What wonderful responses! I just wanted to add a hug for you. I know how you feel. My third, now three and a half, is very similar. My little guy is so different from the others!
He has always been one big ball of smiles and laughter. He makes the same smirk you described, which really gets under my husbands skin. I always remind him that he is just three, which is also good to hear myself. He has been an amazing challenge, nothing has come easy with him but once I accepted that that is just him, it made it easier for me. Now I just go with it and using creative ways to get wher we need to be, he is blooming into such a wonderful person! Meeting him with anger or frustration never worked as well as learning that what I was doing was no more important than what he was doing, or needed me for!
When he starts running around the house throwing every thing he can find and knocking things off of tables it is my turn to drop what I am doing and see what he really needs while gently remindingbhim that these things do not belong on the floor or in the air and the I give him a positive focus.

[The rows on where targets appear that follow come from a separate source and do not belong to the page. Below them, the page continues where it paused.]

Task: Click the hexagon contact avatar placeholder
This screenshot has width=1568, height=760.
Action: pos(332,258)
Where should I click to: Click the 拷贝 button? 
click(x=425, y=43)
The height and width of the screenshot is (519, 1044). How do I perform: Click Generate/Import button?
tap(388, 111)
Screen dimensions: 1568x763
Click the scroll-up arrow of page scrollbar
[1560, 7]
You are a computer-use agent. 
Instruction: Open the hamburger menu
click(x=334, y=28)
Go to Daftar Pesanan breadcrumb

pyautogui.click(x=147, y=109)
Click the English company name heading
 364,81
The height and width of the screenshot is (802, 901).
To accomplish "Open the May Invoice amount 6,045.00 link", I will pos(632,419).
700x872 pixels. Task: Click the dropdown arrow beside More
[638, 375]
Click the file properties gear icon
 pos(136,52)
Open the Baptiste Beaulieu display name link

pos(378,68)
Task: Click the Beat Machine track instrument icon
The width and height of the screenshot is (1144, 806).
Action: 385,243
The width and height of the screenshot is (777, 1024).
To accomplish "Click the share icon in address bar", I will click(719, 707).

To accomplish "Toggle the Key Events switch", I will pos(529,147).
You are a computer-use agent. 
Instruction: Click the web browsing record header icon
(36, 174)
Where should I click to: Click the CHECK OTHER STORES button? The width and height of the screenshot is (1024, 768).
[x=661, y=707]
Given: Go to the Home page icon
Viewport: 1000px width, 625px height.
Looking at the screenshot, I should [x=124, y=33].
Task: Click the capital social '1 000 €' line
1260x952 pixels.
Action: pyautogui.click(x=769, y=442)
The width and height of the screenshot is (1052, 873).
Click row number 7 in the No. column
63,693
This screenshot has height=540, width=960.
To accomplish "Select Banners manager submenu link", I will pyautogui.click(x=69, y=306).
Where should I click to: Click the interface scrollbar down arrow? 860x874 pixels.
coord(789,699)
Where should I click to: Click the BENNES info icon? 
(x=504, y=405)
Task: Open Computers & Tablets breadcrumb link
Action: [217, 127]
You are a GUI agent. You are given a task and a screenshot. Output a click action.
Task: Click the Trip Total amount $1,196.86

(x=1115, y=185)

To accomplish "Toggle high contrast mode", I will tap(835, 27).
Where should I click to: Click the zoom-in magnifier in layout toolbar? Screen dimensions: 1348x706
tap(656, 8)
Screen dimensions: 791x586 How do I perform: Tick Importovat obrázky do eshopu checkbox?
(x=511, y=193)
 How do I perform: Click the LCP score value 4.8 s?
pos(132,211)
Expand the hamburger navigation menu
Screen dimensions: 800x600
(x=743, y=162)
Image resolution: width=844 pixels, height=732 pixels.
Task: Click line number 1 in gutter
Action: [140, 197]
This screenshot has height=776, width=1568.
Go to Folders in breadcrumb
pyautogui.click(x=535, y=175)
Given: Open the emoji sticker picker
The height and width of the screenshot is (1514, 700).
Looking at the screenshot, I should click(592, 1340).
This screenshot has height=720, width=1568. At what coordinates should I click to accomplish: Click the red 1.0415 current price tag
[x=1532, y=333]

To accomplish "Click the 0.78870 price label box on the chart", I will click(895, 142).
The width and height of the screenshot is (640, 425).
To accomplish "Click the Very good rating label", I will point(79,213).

Going outside almost always helps him, he needs to feed his energy to the world!
Hope this helps, you have gotten such wonderful responses here! You will be in my thoughts : )
C.

S.M.

answers from Columbus on

My son was like that around that age, so I know the frustration! Along with the other advice, keep trying to figure out what gets through to your son, what will get his attention. Time outs never worked for my son, and he could care less if we spanked him. So eventually we started offering him rewards that he could work for all day (more of a positive reinforcement than a punishment, I suppose). Keep it cheap, like a toy from the dollar store... my son likes stickers, cookie cutters, balloons, tic tacs, etc. He has to do something to earn the prize by the end of the day. For example, clean up his toys, or behave during a trip to the grocery store. If he messes up, he can try again the next day. My son gets so proud when he earns his reward. But we still have our off days, and he will throw a pretty impressive tantrum when he realizes he blew his chance to get the prize. Best of luck, don't give up!